This section details the fine-tuning of the model using textual prompts. We utilize the pre-trained Stable Diffusion model for this purpose.
First, prepare a dataset suitable for this project by creating a metadata_stable_diffusion.csv
file. To do this, follow these steps:
cd data
python meta_data_generator_stable_diffusion.py --do_random_string
- Note: you can add --do_random_string flag in this part to produce random text(that model has never see)
To train the Stable Diffusion model capable of generating images for all classes, use the script provided below:
export MODEL_NAME="CompVis/stable-diffusion-v1-4"

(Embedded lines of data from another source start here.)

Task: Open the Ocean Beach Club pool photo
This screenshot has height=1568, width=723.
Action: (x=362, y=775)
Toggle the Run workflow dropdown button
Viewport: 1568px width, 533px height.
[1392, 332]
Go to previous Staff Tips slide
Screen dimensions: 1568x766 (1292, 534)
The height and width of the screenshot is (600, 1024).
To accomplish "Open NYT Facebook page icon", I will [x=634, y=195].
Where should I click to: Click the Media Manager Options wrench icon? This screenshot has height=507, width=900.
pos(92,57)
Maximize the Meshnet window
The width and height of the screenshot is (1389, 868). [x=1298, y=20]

export DATASET_NAME="<dataset name>"
export OUTPUT_DIR="results/"
accelerate launch train_text_to_image.py \
--pretrained_model_name_or_path=$MODEL_NAME \
--dataset_name=$DATASET_NAME \
--use_ema \
--resolution=512 \
--train_batch_size=1 \
--gradient_accumulation_steps=4 \
--gradient_checkpointing \
--max_train_steps=35000 \
--learning_rate=1e-05 \
--max_grad_norm=1 \
--lr_scheduler="constant" --lr_warmup_steps=0 \
--output_dir=$OUTPUT_DIR \
--checkpoints_total_limit=3 \
--resume_from_checkpoint="latest" \
Additionally, you can use trainer.sh
if you are working in the Sockeye environment.
To generate synthetic dataset you can use the following script:
python data_generation.py --number_of_images 200
Also if you are working in the Sockeye you can use data_generation script.